A Bloody Road - my Warhammer Fantasy Fiction 
   
Made in us
Excellent Exalted Champion of Chaos






Lake Forest, California, South Orange County

 ExNoctemNacimur wrote:
I quite like the idea of grouping armies.

So Elves in one, Chaos dudes in another, Humans and Dwarves in another, and the funny others in another.


Automatically Appended Next Post:
Or maybe you do it in kind of rival books:
High Elves vs Dark Elves
Wood Elves vs Beastemen (GW are going to love this book)
Dwarves vs Orcs and Goblins
Humans vs Warriors of Chaos
Lizardmen vs Daemons of Chaos
Etc.
And you could include some cool new special characters and scenarios and campaign rules


This is actually a pretty good idea. EVen if each dual army book ran $50, it would mean reducing the cycle time for new books by 50% and increasing the number of releases by 100%.

A good point was made about customers who only play X and Y armies.
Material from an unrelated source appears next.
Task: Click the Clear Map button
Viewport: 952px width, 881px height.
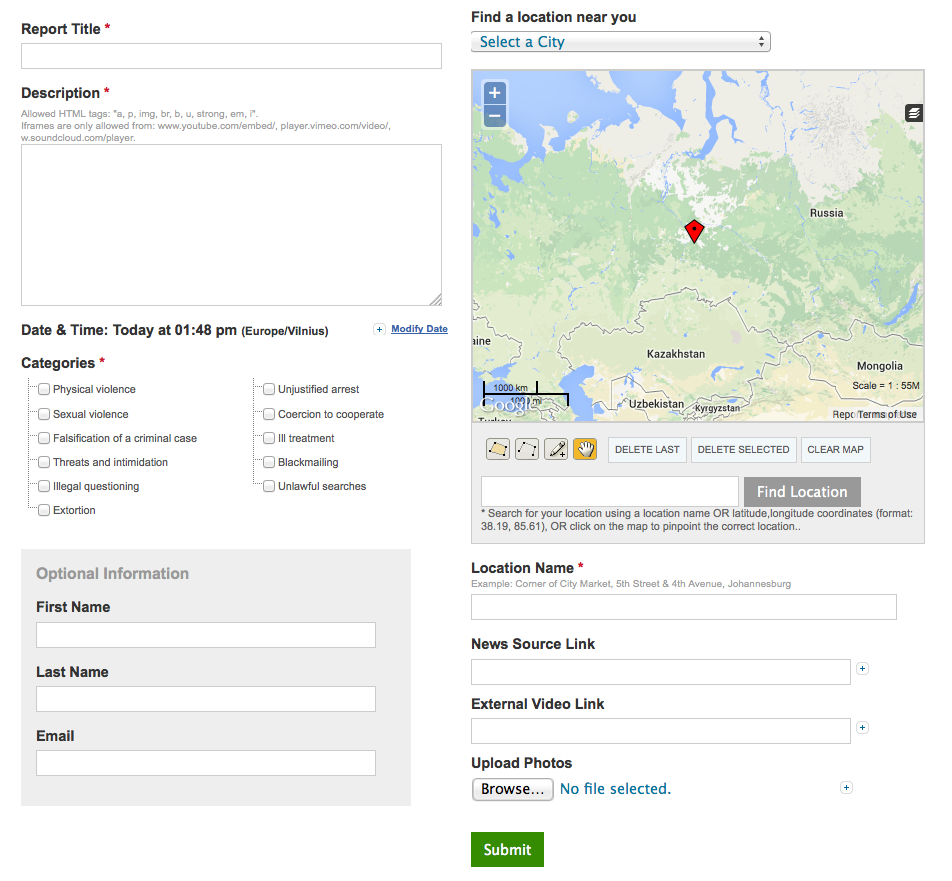Action: tap(835, 450)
So in a year when GW doesn't release models or rules for those 2 armies, that customer is buying nearly nothing. Not every customer wants in on every new army release. The Daemons release has zero appeal to me, so quarter 1 GW sales for me are zero for WFB.

High Elves are due this year, so I'll spend a bit there on some new models and the book. Later this year is Lizardmen, and again I'll have zero purchases from that release as they are not an army I'm collecting currently.

Now if Lizardmen dual released with Dark Elves(as an example), then that release wave would see me buying stuff as it includes an army I collect. So with that, GW had 2 release waves in 12 months that got money from me, instead of 1 release now and 1 release 14 months from now, then nothing until another army I want comes up.

I'd like to do Bretonnians, and if GW released them this year I'd buy them, but GW won't because they feel Brets aren't popular enough. The problem is that by the time Brets do get done, my desire for them might have waned and GW might lose out on those sales because the products I wanted were not available when I still had interest in them.

"Bryan always said that if the studio ever had to mix with the manufacturing and sales part of the business it would destroy the studio. And I have to say – he wasn’t wrong there! ... It’s become the promotions department of a toy company." -- Rick Priestly
 
   
Made in us
Auspicious Aspiring Champion of Chaos





On the perfumed wind

Yeah, that would be a pretty dramatic change from the way things are. I'm tentatively hopeful that it'd work well. Right now it *is* pretty ridiculous to wait so long for some armies to get updated.

One cool thing about the current system is that an entire line can get an overhaul like the Dark Eldar- which though I don't play 40K, I thought was pretty dang cool. Of course the cost of that was waiting for an eternity for an update.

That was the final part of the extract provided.